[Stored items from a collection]
◆ ◆ ◆ ◆ ◆ ◆ ◆

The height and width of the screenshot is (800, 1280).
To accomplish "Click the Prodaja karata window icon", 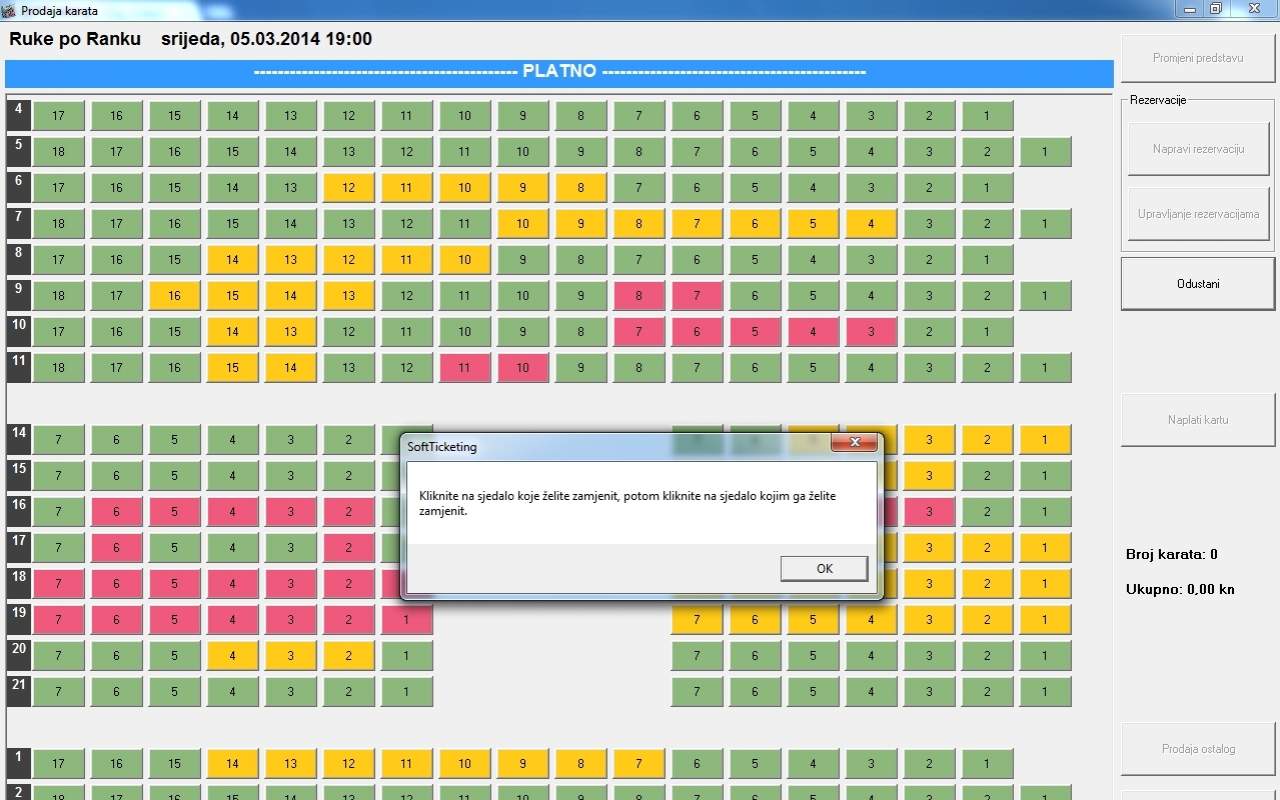I will click(x=11, y=10).
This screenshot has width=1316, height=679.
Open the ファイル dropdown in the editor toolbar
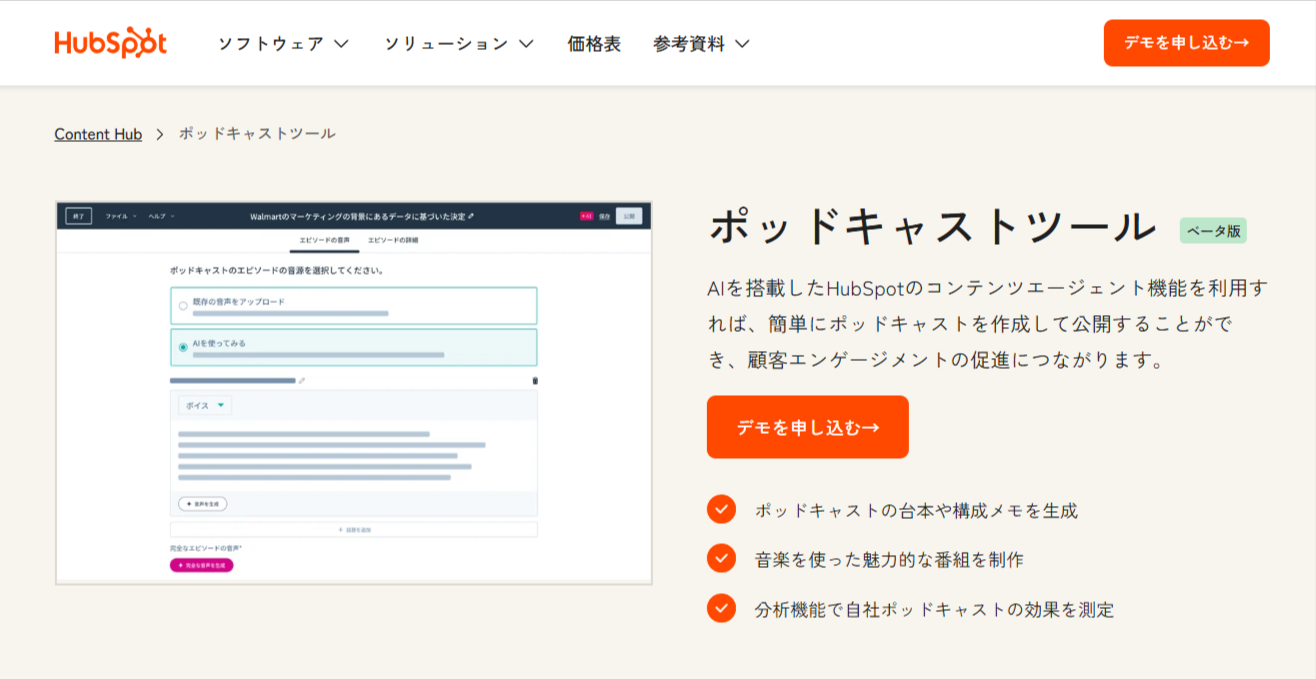117,217
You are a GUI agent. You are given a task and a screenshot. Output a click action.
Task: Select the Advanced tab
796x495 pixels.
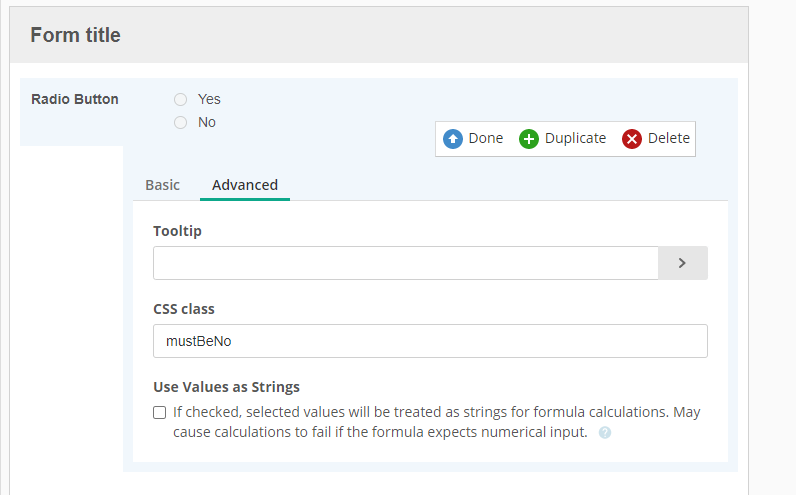tap(245, 185)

◆ ◆ ◆ ◆ ◆ ◆ ◆

- Work item:
The word "width" appears in some lines above. Return every one of those lines.

- Exercise solution:
The height and width of the screenshot is (800, 1280).
This screenshot has width=1316, height=679.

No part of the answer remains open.